新たな本を産み出そうと決意した、誰かの背中をそっと押す本があった。

誰もが読めた。誰かが読んだ。特別気に入った本を、借りていく者もいた。
 
 
 
 
 

そこはかつて図書館だった場所です。

 
 
司書は去った。

或いは、己の血肉の欠片を残し。

或いは、己の血肉の欠片と共に。

そうして図書館だった場所は、いつしか図書館ではなくなった。
 
 
 
 
 

そこはかつて図書館だった場所です。

 
 
今は亡き光芒に縋る異形の書は。

死に希望を見出だす人々の書は。

奇妙な発想を喰らう大鯨の書は。

光年の彼方で人を憎む星の書は。

かつて書架に並び、読まれ、評され、書架より溢れたあらゆる書は。

今はない。
 
 
 
 
 

しかし、そこはかつて図書館でした。

 
 
そこには、確かに本があった。

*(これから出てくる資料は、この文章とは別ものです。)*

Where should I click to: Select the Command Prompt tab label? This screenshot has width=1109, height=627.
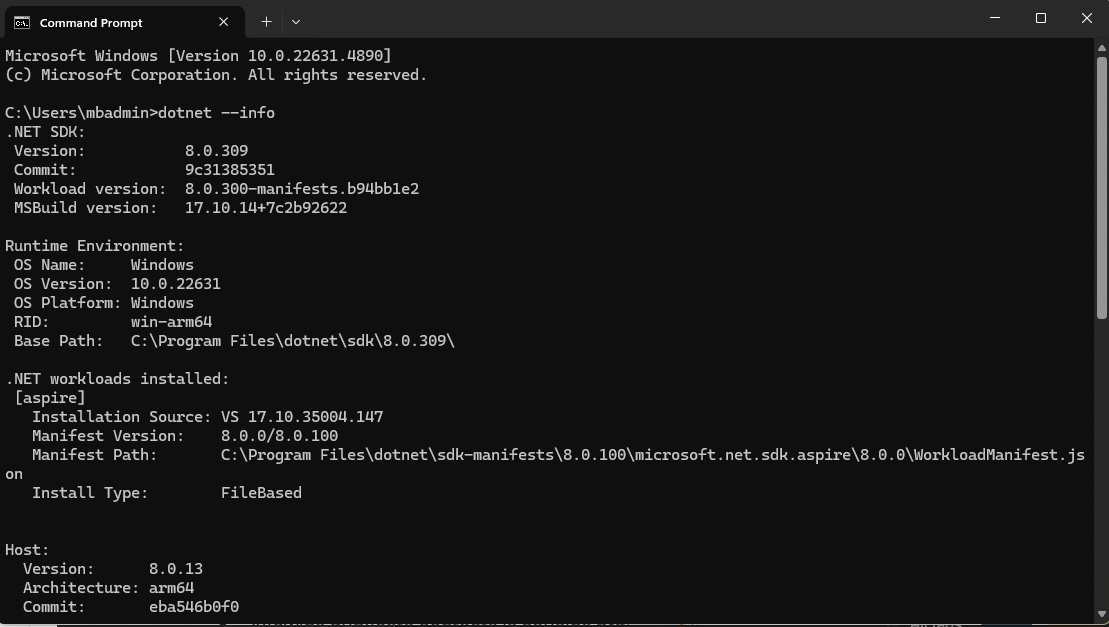[91, 23]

物語があった。

読み手が抱いた想いがあった。
 
 
 
 
 

いまや、そこは図書館ではありません。

 

あらゆる書はいずれ朽ちる。
 
 
過去をも喰らう虚ろの書も。

拡散する情報たるの書も。

帰郷を望む集合意識の書も。

死角より首折る彫像の書も。

やがてそれらの目録たるすらも。
 
 
すべては過去となるだろう。

それでも、物語は在り続けるだろう。

綴られた幾千幾万字を忘れようとも。

一冊を読み終えて本を置き、目を閉じて、何かを想ったあの瞬間を忘れることはないだろう。
 
 
 
 
 
私は、憶えている。
貴方も、きっと。
 
 
 
 

そこには、かつて、確かに──。